**TASK ITEM**.
Omit all pictures, and print word for word only the lines from the one containing "This screenshot has width=1528, height=784." through the end of the data.

Records from a data collection
^^^^^^^^

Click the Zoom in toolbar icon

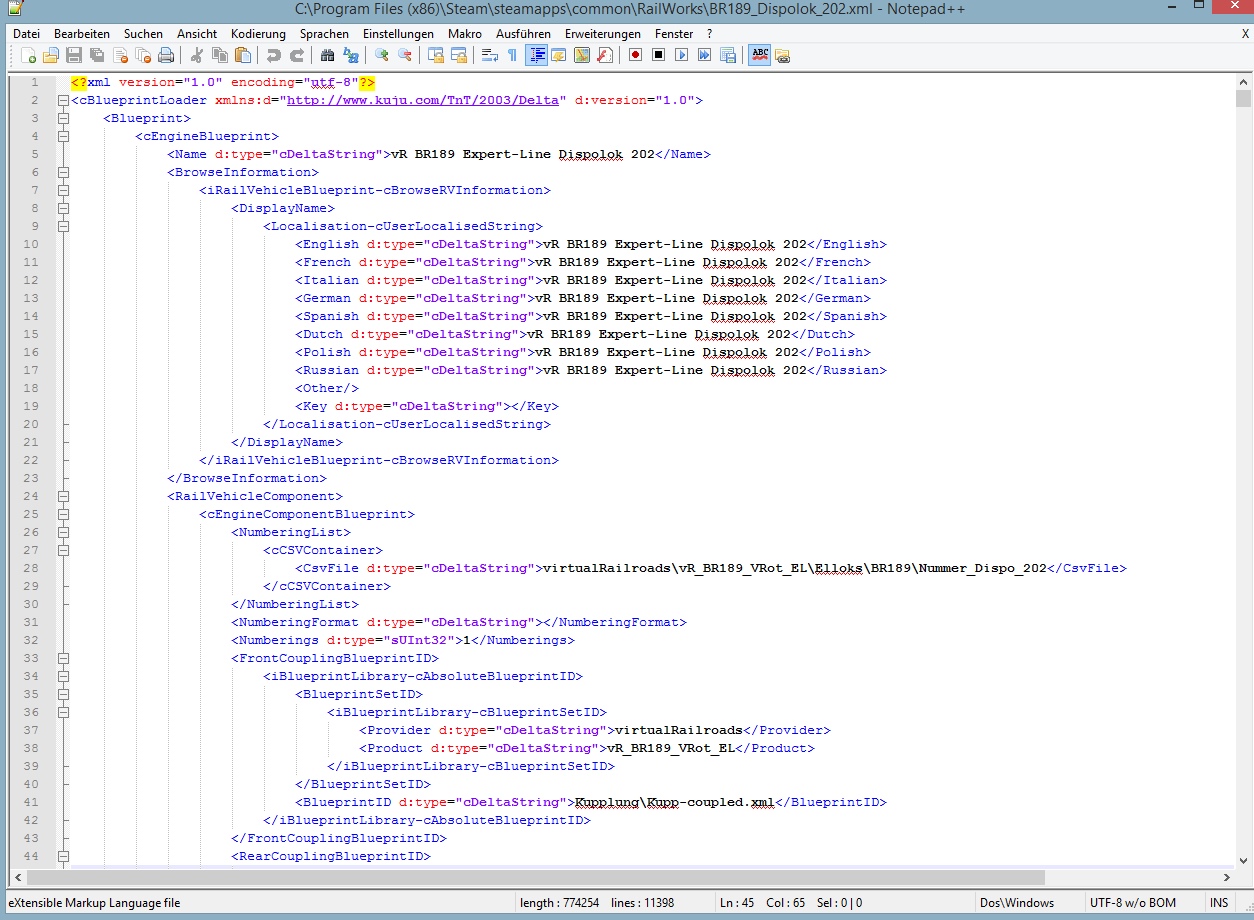382,55
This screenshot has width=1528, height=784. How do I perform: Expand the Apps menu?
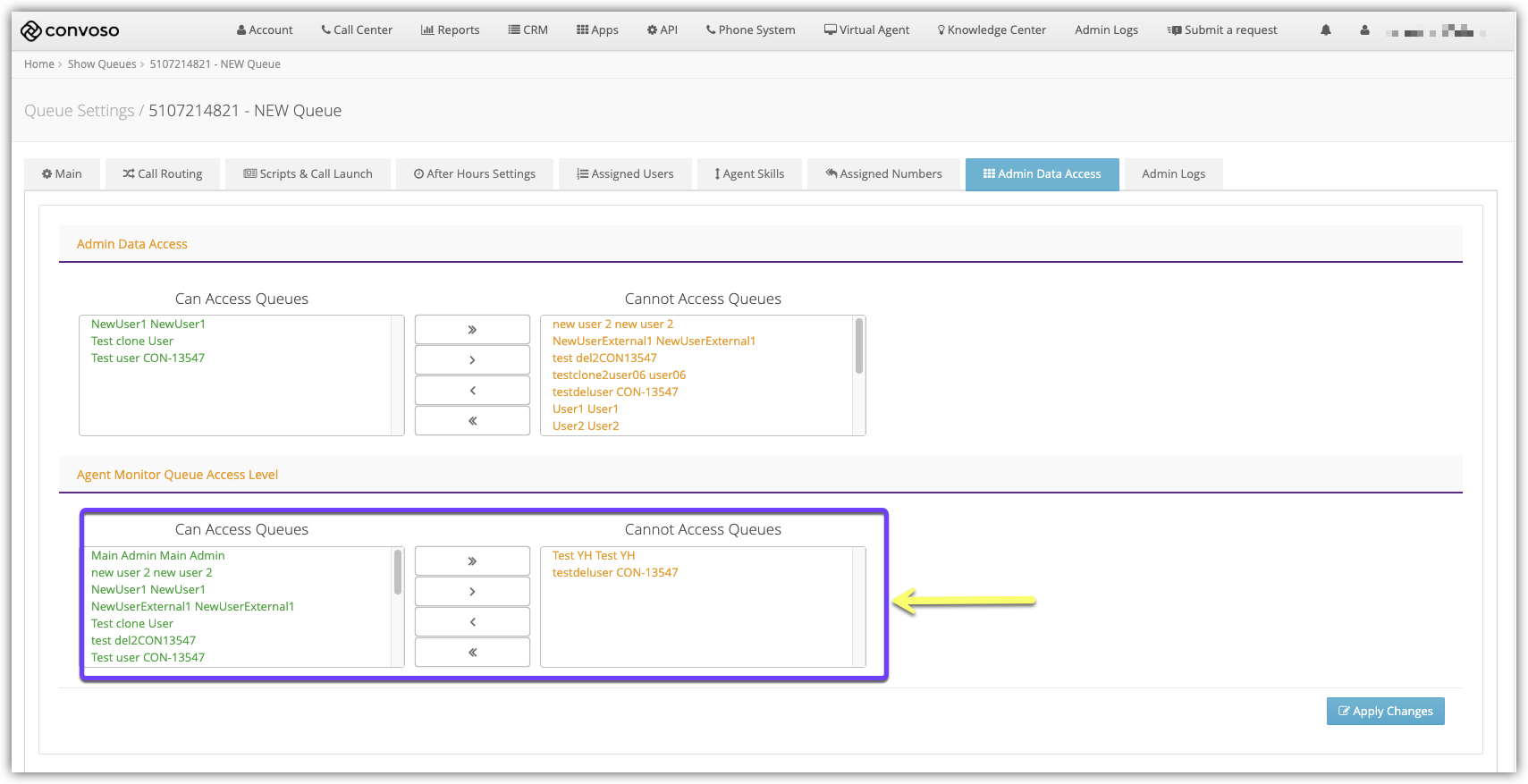pos(597,30)
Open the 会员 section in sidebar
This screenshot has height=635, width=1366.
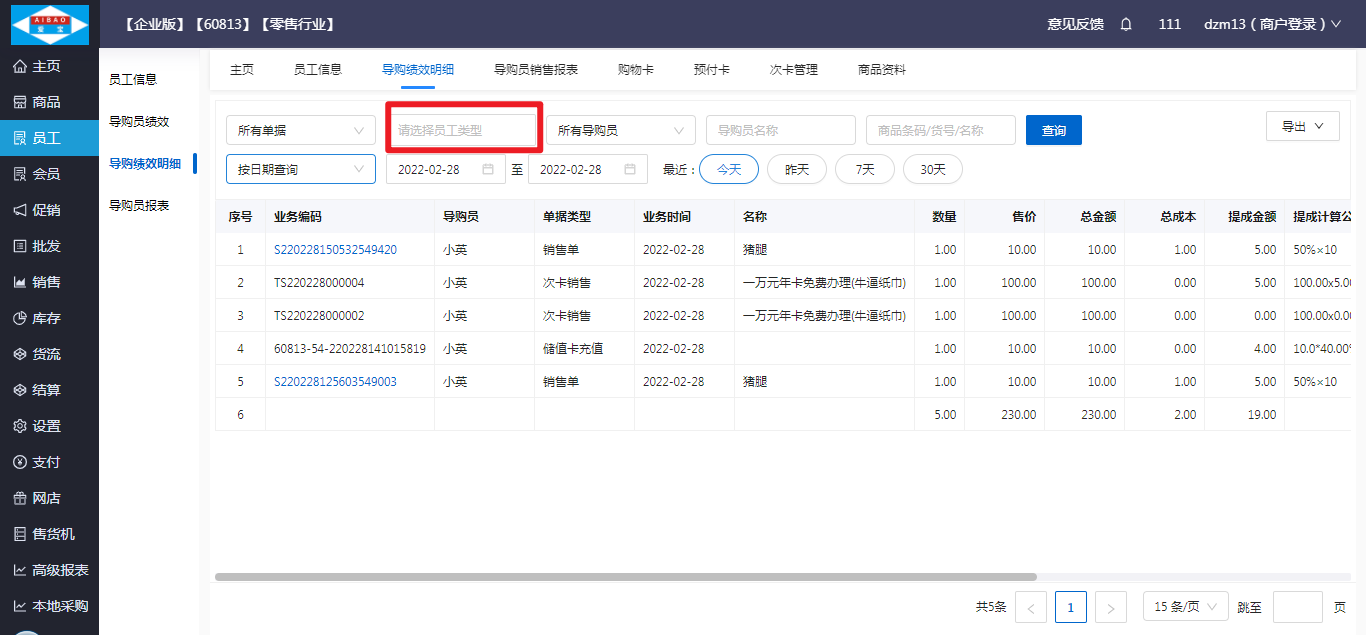click(x=46, y=174)
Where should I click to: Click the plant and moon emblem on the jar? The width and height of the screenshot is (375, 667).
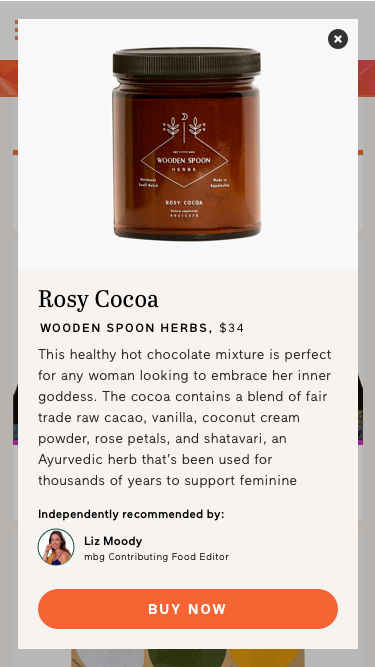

^^^^^^^^

**TASK ANSWER**.
This screenshot has width=1528, height=784. How do I perform: Expand the Apps menu?
pos(597,30)
Open the 会员 section in sidebar
This screenshot has height=635, width=1366.
click(x=46, y=174)
Where should I click to: Click the plant and moon emblem on the jar? The width and height of the screenshot is (375, 667).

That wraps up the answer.